Vivência afro é realizada no centro histórico de São Cristóvão

Garantir a efetivação do direito à saúde da população negra no Sistema Único de Saúde é uma das prioridades da Política Nacional de Saúde Integral da População Negra, instituída em 2009 pelo governo federal.

Em São Cristóvão, a rede de saúde do município tem realizado rotineiramente diversas ações nas unidades de saúde que englobam principalmente o combate ao racismo institucional no SUS. Entre elas, rodas de conversa com as equipe de saúde e com a comunidade sobre a saúde da população negra, estimulando os profissionais da saúde a reflexões que envolvam a promoção de uma cultura de paz e antirracista.

Neste contexto, a atividade “Mais prevenção, menos preconceito”, foi realizada nesta sexta-feira (27) no Centro Histórico da cidade, e contou com uma roda de conversa com orientações feitas por profissionais do SUS sobre a saúde da população negra e sobre a saúde integral do homem, em referência à campanha do novembro azul.

A atividade proporcionou uma vivência com danças afro brasileiras e roda de capoeira através do projeto “Saúde é o que interessa”, da secretaria municipal de saúde, que realiza atividades físicas, lúdicas e recreativas todas as manhãs na praça da Matriz, no Centro Histórico.

“Hoje foi um dia especial para mim e todos que vivenciaram esse evento que foi uma junção do mês da consciência negra e o novembro azul, no qual tivemos informações super importantes de conscientização da saúde do homem, comunidade negra e prevenção ao câncer de próstata. A mobilização gerou uma energia radiante com as vivência da dança afro brasileira, a capoeira e o samba de roda, tradições que geram saúde a população”, afirmou Edmilton Oliveira, profissional de educação física responsável pelo projeto “Saude é o que Interessa”.

Segundo Priscila Lírio, coordenadora de saúde da mulher, tais eventos abrem espaços de diálogo com a população. “Pesquisas apontam que mulheres negras possuem o pior acesso e qualidade de atendimento em saúde e enquanto gestão, precisamos ficar atentos às políticas de saúde que oferecemos no município e eventos como esse nos ajudam a produzir políticas públicos mais efetivas”.

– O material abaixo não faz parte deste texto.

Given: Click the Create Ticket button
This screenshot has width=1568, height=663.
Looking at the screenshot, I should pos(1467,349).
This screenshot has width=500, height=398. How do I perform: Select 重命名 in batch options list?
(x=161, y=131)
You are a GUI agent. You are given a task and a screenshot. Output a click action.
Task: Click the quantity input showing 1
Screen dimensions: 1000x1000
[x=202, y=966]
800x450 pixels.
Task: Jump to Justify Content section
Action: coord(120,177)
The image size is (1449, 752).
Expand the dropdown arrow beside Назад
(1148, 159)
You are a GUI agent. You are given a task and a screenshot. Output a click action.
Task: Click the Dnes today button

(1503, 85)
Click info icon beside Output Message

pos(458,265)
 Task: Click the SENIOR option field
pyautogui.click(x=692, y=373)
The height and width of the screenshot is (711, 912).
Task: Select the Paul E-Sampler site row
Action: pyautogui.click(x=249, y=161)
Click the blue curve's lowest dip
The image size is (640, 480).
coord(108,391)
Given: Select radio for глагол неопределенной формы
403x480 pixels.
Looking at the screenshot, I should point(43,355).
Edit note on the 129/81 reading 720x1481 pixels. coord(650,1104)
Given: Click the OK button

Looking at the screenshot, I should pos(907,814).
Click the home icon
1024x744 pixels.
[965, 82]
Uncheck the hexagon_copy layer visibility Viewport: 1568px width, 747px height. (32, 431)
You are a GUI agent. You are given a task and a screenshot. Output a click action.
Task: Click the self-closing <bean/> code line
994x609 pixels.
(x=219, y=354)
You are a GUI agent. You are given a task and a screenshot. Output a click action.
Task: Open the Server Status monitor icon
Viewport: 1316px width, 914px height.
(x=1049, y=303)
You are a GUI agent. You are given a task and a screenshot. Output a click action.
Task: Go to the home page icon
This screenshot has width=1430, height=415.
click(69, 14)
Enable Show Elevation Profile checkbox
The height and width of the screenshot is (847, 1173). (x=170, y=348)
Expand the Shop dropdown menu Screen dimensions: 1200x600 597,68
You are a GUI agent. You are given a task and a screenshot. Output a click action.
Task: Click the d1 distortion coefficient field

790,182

 O racismo é reconhecido pelo Ministério da Saúde como Determinante Social das Condições de Saúde, e influencia diretamente nos problemas de saúde da população negra, através de violências simbólicas e falta de assistência à esse público, por exemplo. Neste sentido, segundo Mário Luis, coordenador de saúde bucal da secretaria de saúde do município, é preciso que haja acima de tudo um posicionamento antirracista da sociedade.

“Temos de ser antirracistas, ou seja, precisamos reconhecer as desigualdades e lutar para que isso acabe. A importância de falar sobre a saúde da população negra segue neste sentido: as desigualdades influenciam a saúde dos negros. Poder participar de uma forma ativa na construção de políticas para mudar essas desigualdades é, ao dizer “quero um país democrático”, discutir tudo isso de uma forma positiva e construtiva, ou não teremos uma sociedade com igualdade”, afirmou o coordenador.